## Task goal
All records below are to be repeated precisely, with nothing added.

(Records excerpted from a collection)
*** Begin section ***
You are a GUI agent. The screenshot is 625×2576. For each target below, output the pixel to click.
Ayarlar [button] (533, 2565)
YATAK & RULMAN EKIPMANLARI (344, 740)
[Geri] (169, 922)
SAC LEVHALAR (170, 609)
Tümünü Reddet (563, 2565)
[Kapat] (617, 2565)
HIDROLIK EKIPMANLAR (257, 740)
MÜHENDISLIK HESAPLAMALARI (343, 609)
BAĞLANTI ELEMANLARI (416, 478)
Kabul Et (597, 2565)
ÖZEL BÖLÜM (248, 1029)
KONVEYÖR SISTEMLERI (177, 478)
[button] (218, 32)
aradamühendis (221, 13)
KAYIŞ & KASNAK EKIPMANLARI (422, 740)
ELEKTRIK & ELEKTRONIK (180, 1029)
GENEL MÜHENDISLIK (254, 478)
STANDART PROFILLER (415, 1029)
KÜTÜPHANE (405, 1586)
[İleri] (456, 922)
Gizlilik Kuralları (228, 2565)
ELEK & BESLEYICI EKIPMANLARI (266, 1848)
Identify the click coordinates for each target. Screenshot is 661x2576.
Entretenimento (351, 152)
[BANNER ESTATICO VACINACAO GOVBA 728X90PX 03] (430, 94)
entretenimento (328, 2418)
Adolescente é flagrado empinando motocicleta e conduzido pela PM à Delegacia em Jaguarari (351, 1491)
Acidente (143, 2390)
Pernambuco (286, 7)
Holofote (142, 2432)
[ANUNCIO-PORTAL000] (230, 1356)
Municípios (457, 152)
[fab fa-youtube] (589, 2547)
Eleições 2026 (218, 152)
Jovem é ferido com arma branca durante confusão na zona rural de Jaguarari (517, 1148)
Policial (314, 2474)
*** End section ***
## Written answer
You are a GUI agent. The screenshot is 625×2576. For each target below, output the pixel to click.
Ayarlar [button] (533, 2565)
YATAK & RULMAN EKIPMANLARI (344, 740)
[Geri] (169, 922)
SAC LEVHALAR (170, 609)
Tümünü Reddet (563, 2565)
[Kapat] (617, 2565)
HIDROLIK EKIPMANLAR (257, 740)
MÜHENDISLIK HESAPLAMALARI (343, 609)
BAĞLANTI ELEMANLARI (416, 478)
Kabul Et (597, 2565)
ÖZEL BÖLÜM (248, 1029)
KONVEYÖR SISTEMLERI (177, 478)
[button] (218, 32)
aradamühendis (221, 13)
KAYIŞ & KASNAK EKIPMANLARI (422, 740)
ELEKTRIK & ELEKTRONIK (180, 1029)
GENEL MÜHENDISLIK (254, 478)
STANDART PROFILLER (415, 1029)
KÜTÜPHANE (405, 1586)
[İleri] (456, 922)
Gizlilik Kuralları (228, 2565)
ELEK & BESLEYICI EKIPMANLARI (266, 1848)
Identify the click coordinates for each target. Screenshot is 661x2576.
Entretenimento (351, 152)
[BANNER ESTATICO VACINACAO GOVBA 728X90PX 03] (430, 94)
entretenimento (328, 2418)
Adolescente é flagrado empinando motocicleta e conduzido pela PM à Delegacia em Jaguarari (351, 1491)
Acidente (143, 2390)
Pernambuco (286, 7)
Holofote (142, 2432)
[ANUNCIO-PORTAL000] (230, 1356)
Municípios (457, 152)
[fab fa-youtube] (589, 2547)
Eleições 2026 (218, 152)
Jovem é ferido com arma branca durante confusão na zona rural de Jaguarari (517, 1148)
Policial (314, 2474)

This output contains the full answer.